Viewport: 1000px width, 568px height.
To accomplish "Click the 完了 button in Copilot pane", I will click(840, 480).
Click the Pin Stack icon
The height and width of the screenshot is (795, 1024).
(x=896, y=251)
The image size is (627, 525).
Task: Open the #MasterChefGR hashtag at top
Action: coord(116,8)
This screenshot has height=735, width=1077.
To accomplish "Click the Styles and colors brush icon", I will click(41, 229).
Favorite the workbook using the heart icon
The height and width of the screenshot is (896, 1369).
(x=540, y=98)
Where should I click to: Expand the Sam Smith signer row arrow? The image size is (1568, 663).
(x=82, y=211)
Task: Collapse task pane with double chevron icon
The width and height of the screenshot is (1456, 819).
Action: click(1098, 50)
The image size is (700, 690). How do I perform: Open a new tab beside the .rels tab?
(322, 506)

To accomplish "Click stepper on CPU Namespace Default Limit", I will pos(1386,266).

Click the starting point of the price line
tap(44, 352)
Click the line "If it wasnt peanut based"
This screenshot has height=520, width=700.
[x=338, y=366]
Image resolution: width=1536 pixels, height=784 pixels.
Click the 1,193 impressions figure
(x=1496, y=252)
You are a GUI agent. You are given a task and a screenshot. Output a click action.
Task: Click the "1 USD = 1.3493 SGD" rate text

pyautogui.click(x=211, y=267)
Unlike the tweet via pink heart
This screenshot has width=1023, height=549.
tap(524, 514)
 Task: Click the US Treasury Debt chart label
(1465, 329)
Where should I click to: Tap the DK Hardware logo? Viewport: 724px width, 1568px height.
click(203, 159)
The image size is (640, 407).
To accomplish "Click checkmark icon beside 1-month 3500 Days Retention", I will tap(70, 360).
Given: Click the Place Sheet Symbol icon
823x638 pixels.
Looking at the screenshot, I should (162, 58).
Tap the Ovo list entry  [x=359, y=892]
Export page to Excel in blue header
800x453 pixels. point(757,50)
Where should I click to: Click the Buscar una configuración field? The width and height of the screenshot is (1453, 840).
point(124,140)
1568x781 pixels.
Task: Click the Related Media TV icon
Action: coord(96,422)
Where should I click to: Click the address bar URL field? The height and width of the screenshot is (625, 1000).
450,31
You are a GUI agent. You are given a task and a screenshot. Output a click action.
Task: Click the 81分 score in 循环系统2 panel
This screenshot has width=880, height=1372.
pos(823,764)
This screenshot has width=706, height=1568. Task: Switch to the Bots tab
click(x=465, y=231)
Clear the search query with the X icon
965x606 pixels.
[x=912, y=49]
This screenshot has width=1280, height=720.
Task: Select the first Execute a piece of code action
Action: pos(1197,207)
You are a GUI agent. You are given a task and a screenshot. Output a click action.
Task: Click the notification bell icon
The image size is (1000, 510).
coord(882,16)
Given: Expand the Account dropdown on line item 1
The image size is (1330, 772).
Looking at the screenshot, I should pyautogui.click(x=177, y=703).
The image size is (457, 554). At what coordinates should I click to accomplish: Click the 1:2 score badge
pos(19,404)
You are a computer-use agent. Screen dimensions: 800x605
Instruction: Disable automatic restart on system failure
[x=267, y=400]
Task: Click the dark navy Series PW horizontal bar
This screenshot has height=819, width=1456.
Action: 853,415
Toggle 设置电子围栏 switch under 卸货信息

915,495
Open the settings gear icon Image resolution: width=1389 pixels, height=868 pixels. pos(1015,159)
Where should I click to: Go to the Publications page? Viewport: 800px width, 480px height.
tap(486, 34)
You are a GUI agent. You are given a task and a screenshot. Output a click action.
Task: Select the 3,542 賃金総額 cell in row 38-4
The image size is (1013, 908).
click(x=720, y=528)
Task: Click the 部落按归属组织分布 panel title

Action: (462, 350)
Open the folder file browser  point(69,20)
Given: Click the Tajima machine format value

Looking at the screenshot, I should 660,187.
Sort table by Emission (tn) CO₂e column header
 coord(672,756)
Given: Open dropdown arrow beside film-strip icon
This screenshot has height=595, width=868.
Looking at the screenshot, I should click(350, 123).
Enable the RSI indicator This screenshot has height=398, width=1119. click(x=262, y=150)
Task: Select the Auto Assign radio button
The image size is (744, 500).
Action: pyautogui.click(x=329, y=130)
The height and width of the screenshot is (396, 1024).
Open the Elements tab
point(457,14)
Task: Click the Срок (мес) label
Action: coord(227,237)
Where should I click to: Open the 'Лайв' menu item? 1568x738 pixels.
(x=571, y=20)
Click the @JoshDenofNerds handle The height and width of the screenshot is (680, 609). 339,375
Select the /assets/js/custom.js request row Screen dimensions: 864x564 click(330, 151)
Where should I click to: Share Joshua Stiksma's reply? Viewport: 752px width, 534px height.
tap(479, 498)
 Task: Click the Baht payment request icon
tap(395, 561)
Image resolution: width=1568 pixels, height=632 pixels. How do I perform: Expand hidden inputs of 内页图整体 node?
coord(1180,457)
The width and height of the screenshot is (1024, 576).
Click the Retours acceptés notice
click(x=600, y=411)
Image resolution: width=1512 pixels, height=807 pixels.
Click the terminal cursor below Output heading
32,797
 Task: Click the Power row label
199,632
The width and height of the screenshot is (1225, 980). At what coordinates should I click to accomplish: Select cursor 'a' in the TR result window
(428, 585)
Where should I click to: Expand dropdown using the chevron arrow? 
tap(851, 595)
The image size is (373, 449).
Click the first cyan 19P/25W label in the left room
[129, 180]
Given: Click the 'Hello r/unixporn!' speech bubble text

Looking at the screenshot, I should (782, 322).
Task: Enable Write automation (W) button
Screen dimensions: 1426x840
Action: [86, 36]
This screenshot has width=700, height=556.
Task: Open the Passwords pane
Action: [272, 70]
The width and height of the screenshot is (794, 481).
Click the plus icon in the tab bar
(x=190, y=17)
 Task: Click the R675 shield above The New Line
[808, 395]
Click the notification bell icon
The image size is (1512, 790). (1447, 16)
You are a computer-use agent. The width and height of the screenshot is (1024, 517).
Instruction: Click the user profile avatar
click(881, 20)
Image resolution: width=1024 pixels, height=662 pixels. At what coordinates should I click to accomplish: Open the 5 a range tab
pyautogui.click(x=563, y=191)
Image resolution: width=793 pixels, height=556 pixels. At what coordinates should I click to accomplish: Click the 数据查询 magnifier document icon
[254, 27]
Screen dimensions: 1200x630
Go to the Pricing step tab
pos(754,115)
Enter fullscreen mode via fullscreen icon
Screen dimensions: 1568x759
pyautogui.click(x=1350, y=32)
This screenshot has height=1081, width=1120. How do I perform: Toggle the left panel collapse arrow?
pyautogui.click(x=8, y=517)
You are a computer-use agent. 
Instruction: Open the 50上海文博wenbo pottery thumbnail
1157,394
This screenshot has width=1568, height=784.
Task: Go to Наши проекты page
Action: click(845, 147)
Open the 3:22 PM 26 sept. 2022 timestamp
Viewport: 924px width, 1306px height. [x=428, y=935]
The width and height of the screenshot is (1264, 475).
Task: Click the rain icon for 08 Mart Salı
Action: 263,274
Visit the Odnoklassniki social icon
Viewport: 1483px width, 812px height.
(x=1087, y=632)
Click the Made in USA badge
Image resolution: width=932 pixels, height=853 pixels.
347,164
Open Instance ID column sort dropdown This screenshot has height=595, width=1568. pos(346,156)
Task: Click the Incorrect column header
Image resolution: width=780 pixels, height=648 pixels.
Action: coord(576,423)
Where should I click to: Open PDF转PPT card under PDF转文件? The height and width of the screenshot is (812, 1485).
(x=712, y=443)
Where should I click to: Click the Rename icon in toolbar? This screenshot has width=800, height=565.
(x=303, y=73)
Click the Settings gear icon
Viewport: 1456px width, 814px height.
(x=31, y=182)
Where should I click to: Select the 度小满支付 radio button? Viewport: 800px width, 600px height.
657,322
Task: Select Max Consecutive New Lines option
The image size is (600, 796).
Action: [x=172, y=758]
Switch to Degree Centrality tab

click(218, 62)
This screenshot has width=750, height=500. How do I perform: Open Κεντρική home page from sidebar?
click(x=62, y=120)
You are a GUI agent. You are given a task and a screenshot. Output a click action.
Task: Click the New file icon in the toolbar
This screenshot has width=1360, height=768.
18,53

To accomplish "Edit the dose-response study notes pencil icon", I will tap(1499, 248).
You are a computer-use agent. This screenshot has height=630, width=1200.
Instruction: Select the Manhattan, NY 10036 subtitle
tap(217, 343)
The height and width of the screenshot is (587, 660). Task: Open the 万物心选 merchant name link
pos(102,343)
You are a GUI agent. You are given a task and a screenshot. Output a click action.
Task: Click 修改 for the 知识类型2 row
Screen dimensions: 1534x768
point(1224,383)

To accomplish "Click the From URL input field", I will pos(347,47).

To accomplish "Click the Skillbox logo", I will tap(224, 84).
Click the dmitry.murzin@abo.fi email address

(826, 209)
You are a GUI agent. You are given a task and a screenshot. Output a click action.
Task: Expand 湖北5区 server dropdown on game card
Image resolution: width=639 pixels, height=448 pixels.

________

- _Task requirements_: Gather every line of the records above that contains the string "point", and reproduce each such line in full, in its original order.

- _Solution for this exercise_:
Click the starting point of the price line
800x453 pixels. point(757,50)
point(124,140)
Open the folder file browser  point(69,20)
point(457,14)
point(1224,383)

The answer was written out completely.